I know that my daughter will one day become independent and no longer cry when I leave. But I believe that comes with time, when she has reached an age where she understands and is secure enough to be okay without me close by. I don’t believe in forcing independence, I believe in fostering a secure attachment when she is the most dependent on me so that when she is ready to stray the flock, she will do it with confidence. Which she will do in time, when she is ready. This is how raising babies has worked for generations, mothers simply could not leave their very young for long periods of time (they nursed well into toddlerhood). But her cries are the only reminder I need of what is already written in my genetic code from thousands of years of evolution; my place is with her. No one can convince me that those pleading cries are “okay” and “normal”, I will never believe it.

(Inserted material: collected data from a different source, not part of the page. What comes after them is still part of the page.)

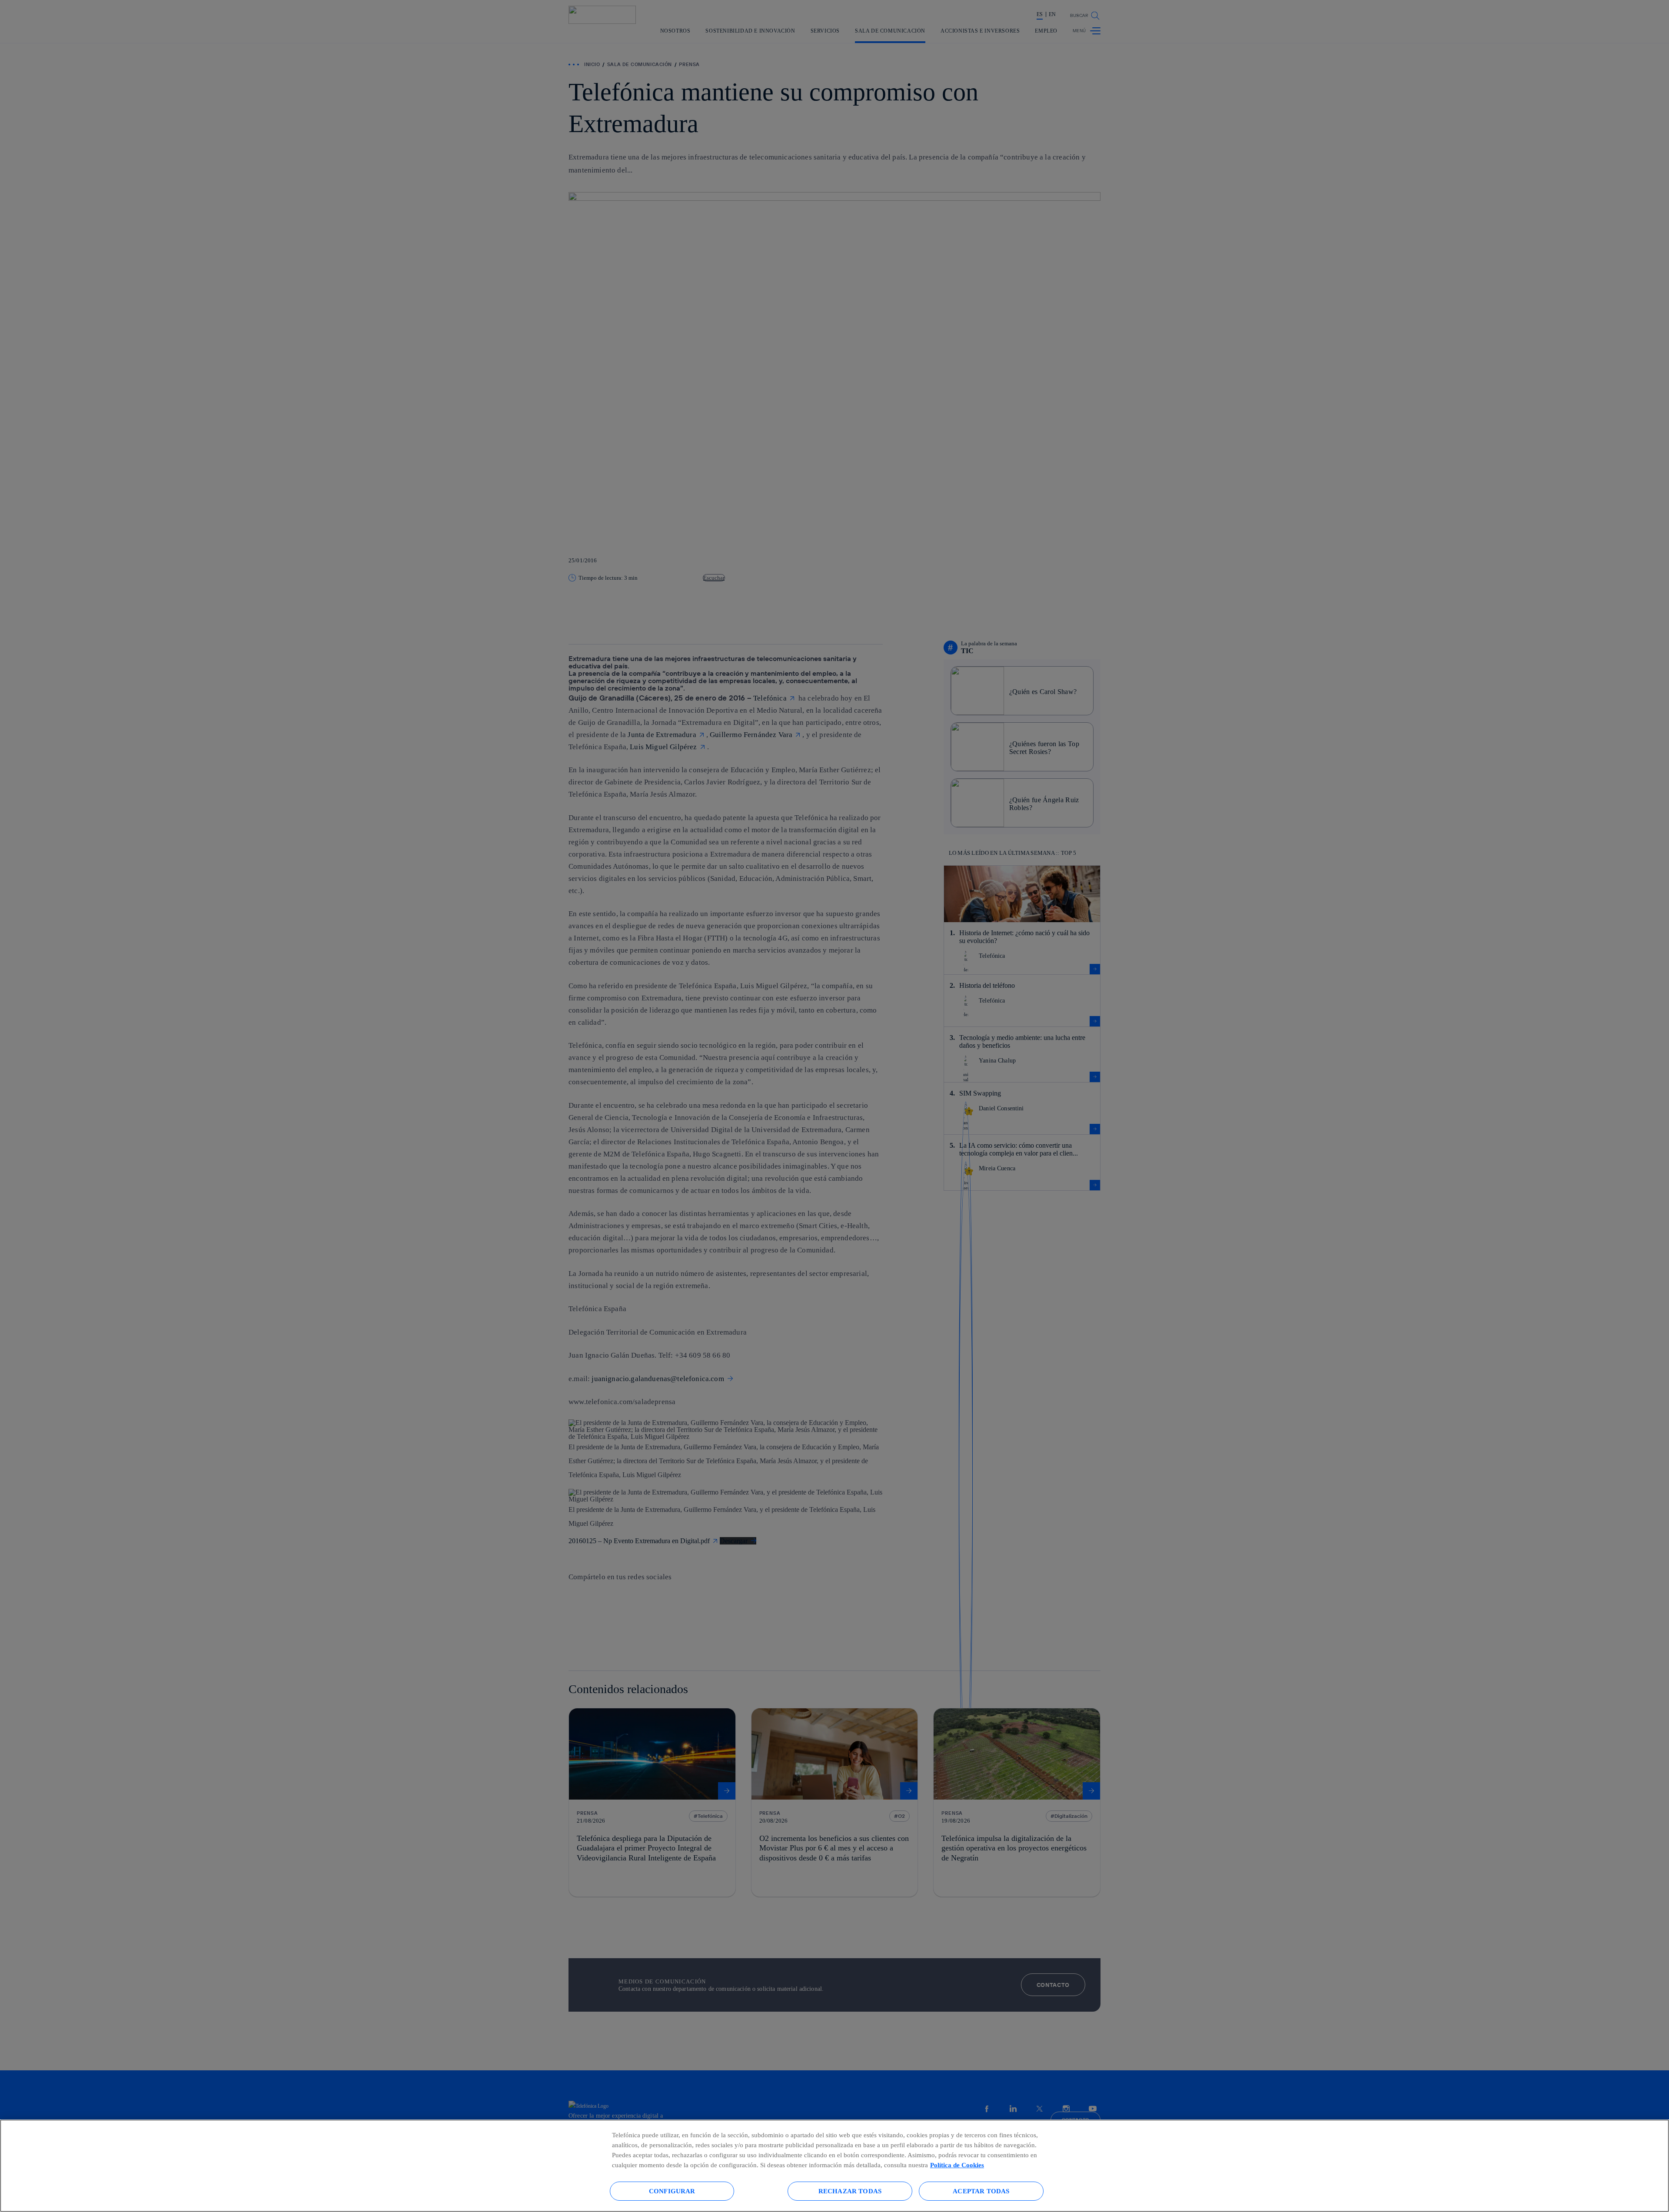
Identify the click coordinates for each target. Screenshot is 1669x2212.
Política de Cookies (957, 2165)
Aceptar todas (981, 2191)
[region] (834, 2165)
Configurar (672, 2191)
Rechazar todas (849, 2191)
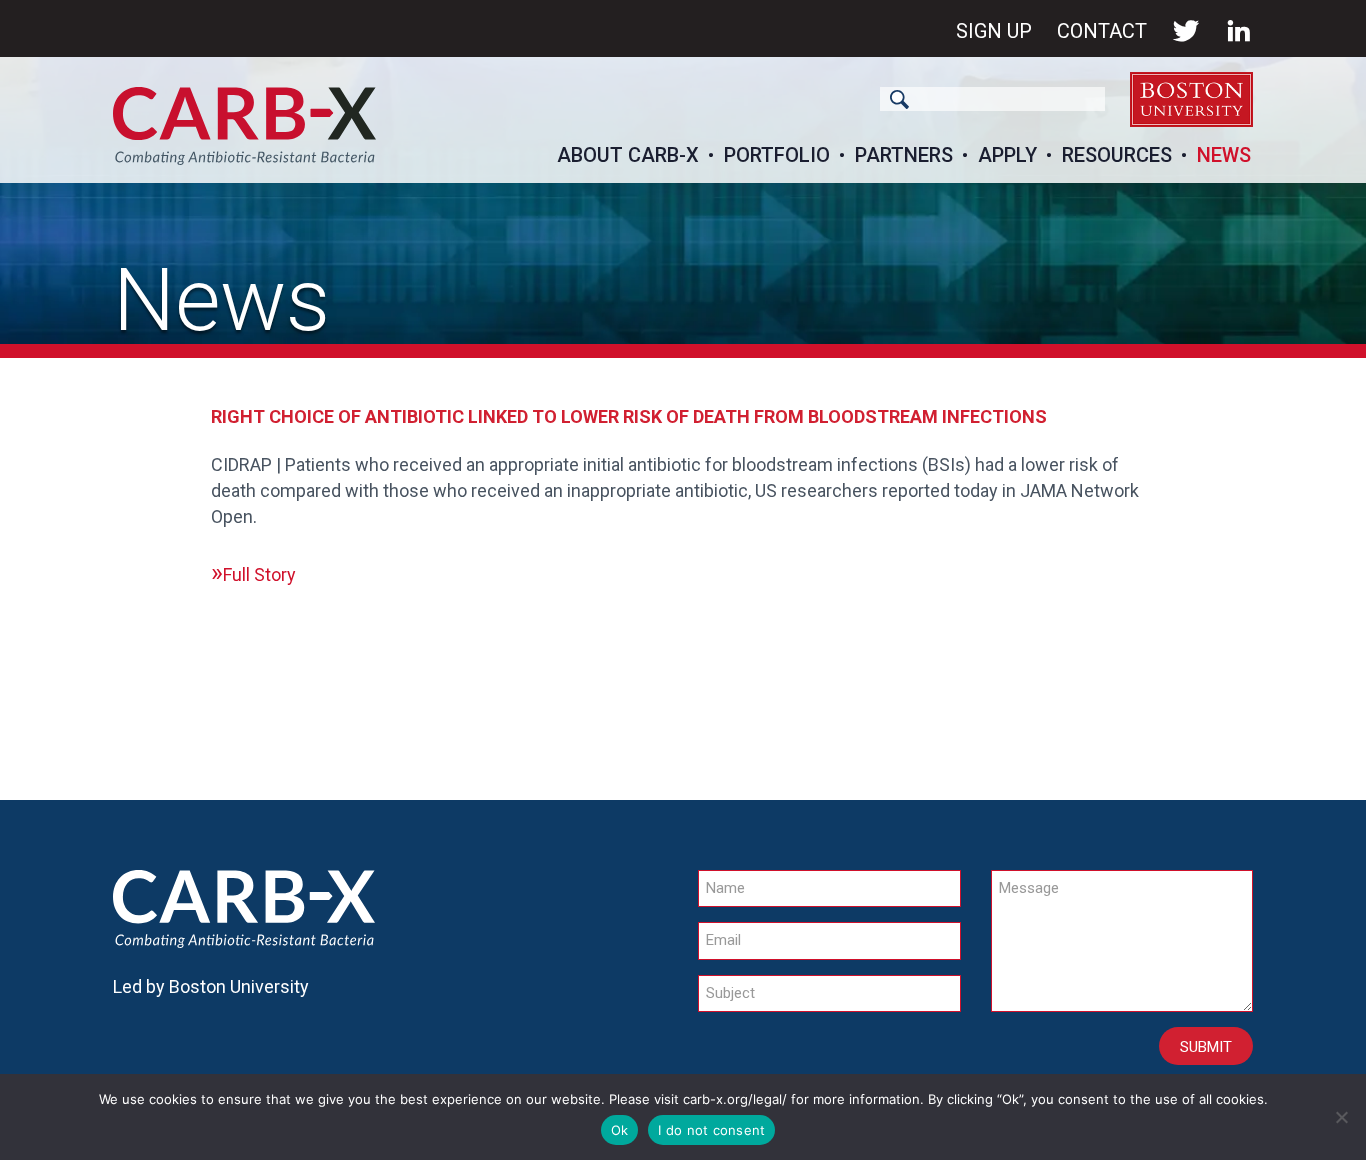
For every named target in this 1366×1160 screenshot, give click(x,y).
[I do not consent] (1341, 1117)
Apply (1007, 155)
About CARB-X (628, 155)
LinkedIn (1239, 31)
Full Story (259, 574)
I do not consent (711, 1130)
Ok (620, 1130)
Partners (904, 155)
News (1224, 155)
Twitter (1186, 31)
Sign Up (994, 31)
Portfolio (777, 155)
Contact (1102, 31)
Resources (1117, 155)
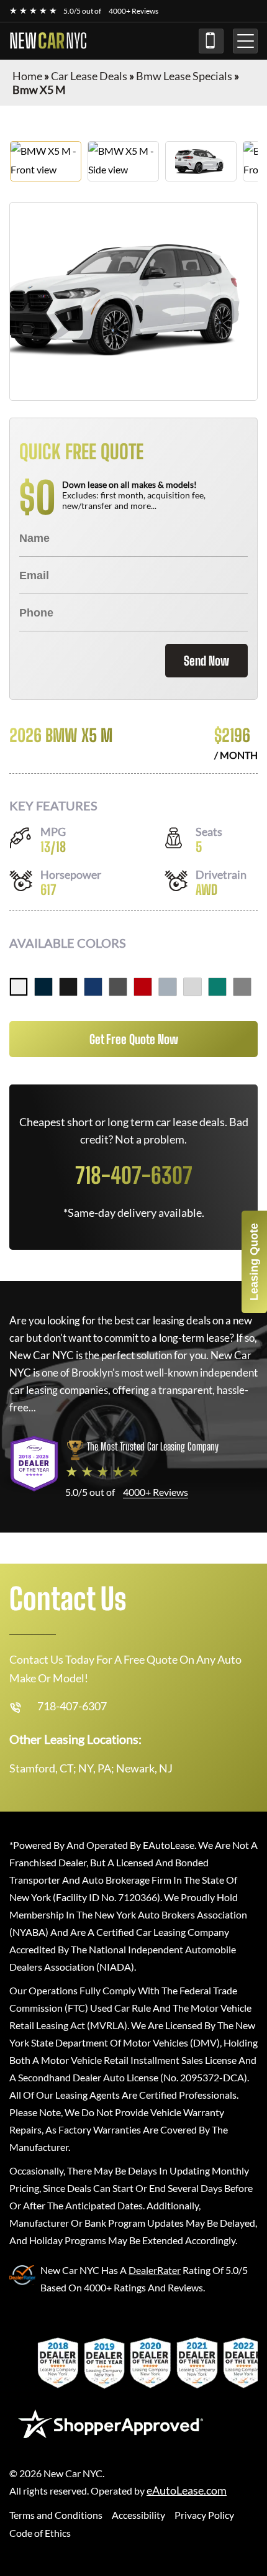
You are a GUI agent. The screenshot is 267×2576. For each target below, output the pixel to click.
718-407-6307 (211, 41)
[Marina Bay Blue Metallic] (93, 987)
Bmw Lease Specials (184, 76)
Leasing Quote (254, 1262)
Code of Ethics (40, 2533)
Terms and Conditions (55, 2515)
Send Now (206, 660)
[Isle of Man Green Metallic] (217, 987)
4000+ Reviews (133, 11)
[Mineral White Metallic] (192, 987)
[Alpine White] (18, 987)
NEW (48, 41)
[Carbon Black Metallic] (43, 987)
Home (27, 76)
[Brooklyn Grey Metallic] (167, 987)
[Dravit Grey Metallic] (118, 987)
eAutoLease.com (187, 2491)
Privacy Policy (204, 2515)
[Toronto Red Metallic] (143, 987)
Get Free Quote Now (133, 1039)
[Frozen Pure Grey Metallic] (242, 987)
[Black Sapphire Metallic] (68, 987)
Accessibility (138, 2515)
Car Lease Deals (89, 76)
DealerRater (155, 2270)
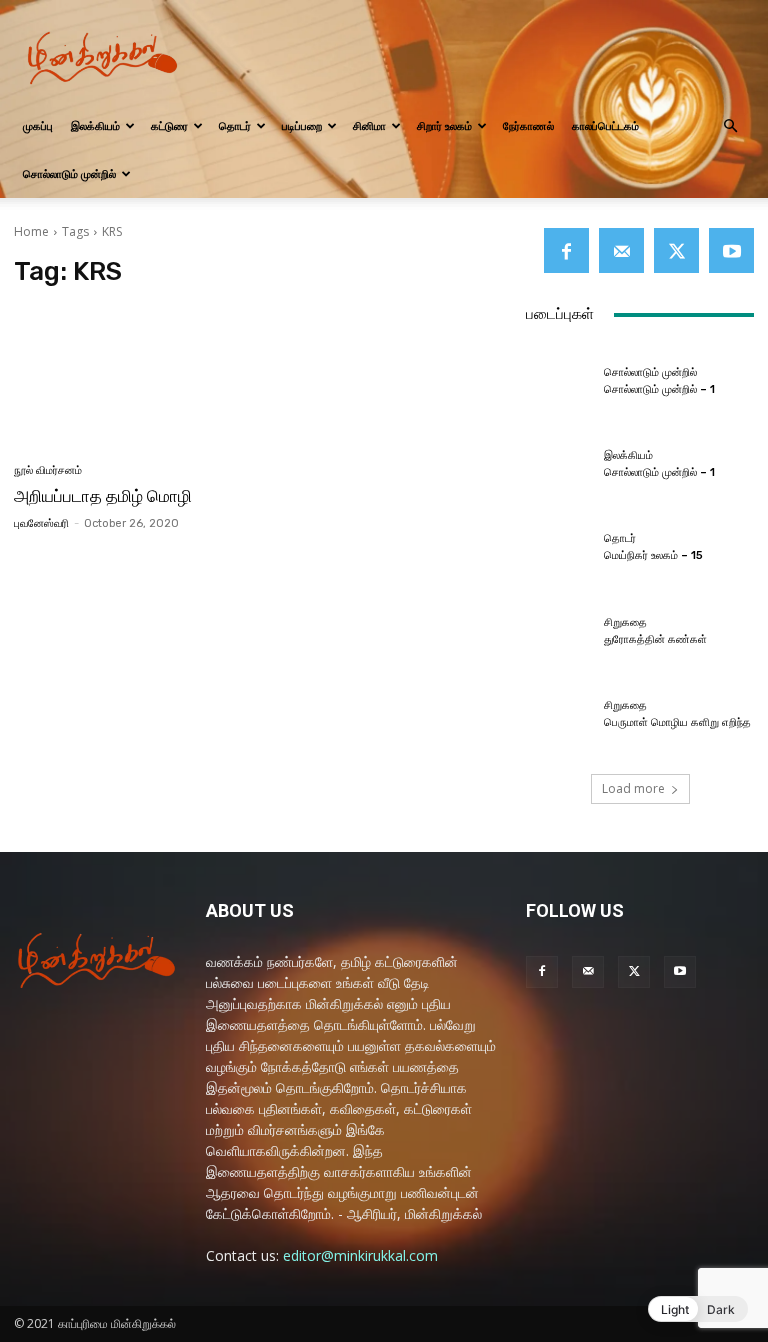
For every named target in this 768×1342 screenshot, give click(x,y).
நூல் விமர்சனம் (48, 470)
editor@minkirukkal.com (360, 1255)
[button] (730, 126)
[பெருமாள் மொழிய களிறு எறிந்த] (560, 715)
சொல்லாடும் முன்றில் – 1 (659, 389)
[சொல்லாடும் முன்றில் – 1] (560, 381)
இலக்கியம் (95, 125)
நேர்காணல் (528, 125)
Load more (633, 788)
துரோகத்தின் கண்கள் (655, 639)
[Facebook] (566, 250)
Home (31, 231)
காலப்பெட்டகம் (605, 125)
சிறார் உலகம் (444, 125)
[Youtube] (731, 250)
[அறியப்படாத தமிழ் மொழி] (131, 377)
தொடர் (235, 125)
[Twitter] (676, 250)
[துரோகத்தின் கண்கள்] (560, 631)
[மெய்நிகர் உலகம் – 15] (560, 548)
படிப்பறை (302, 125)
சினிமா (369, 125)
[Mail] (621, 250)
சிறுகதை (625, 622)
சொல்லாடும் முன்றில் (69, 173)
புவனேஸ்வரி (41, 523)
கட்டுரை (169, 125)
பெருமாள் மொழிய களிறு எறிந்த (677, 722)
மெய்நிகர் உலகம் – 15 (653, 555)
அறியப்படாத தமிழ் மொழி (103, 496)
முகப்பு (38, 125)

I want to make it clear I do not think I’m a “better” mother for wanting to stay at home, nor do I think the mothers who like and want to work are any less of mothers (I’m there – it’s no easy feat). Many women (especially single moms) HAVE to work to survive and take care of their children which is by definition; our job as parents. I do not want this post to be a Working mother vs. Stay at home mom debate, because I think it’s a luxury to even be able to have that discussion. I’m just expressing how I feel (I’m great at that- just ask my husband 😉 ) and sharing my own personal journey, and Hell, I may even change my mind once I actually AM at home EVERY day ALL day! I personally think I’m just cursed with being insanely sensitive (WHY ME!?!!). Or maybe it comes down to my circumstance, maybe if I had more immediate family close by, like my own mother, to watch her during the day it wouldn’t feel so tragic- for either of us, I’m not sure. But I want to encourage the moms who feel this same way or a new mom who is questioning returning back to work, to know that there are ways to make it work. Drain your savings and pay off anything you can to reduce your monthly expenses, cancel cable, sell one car, move to a less expensive place or area, move in with family temporarily, find part time work or work from home opportunities, borrow money to be able to make it at least one year, or at the very least ask to reduce your hours; DO what you have to do to make it work if you want to. Because nothing in life will ever be this important again and if your mother’s intuition is speaking to you- listen to it.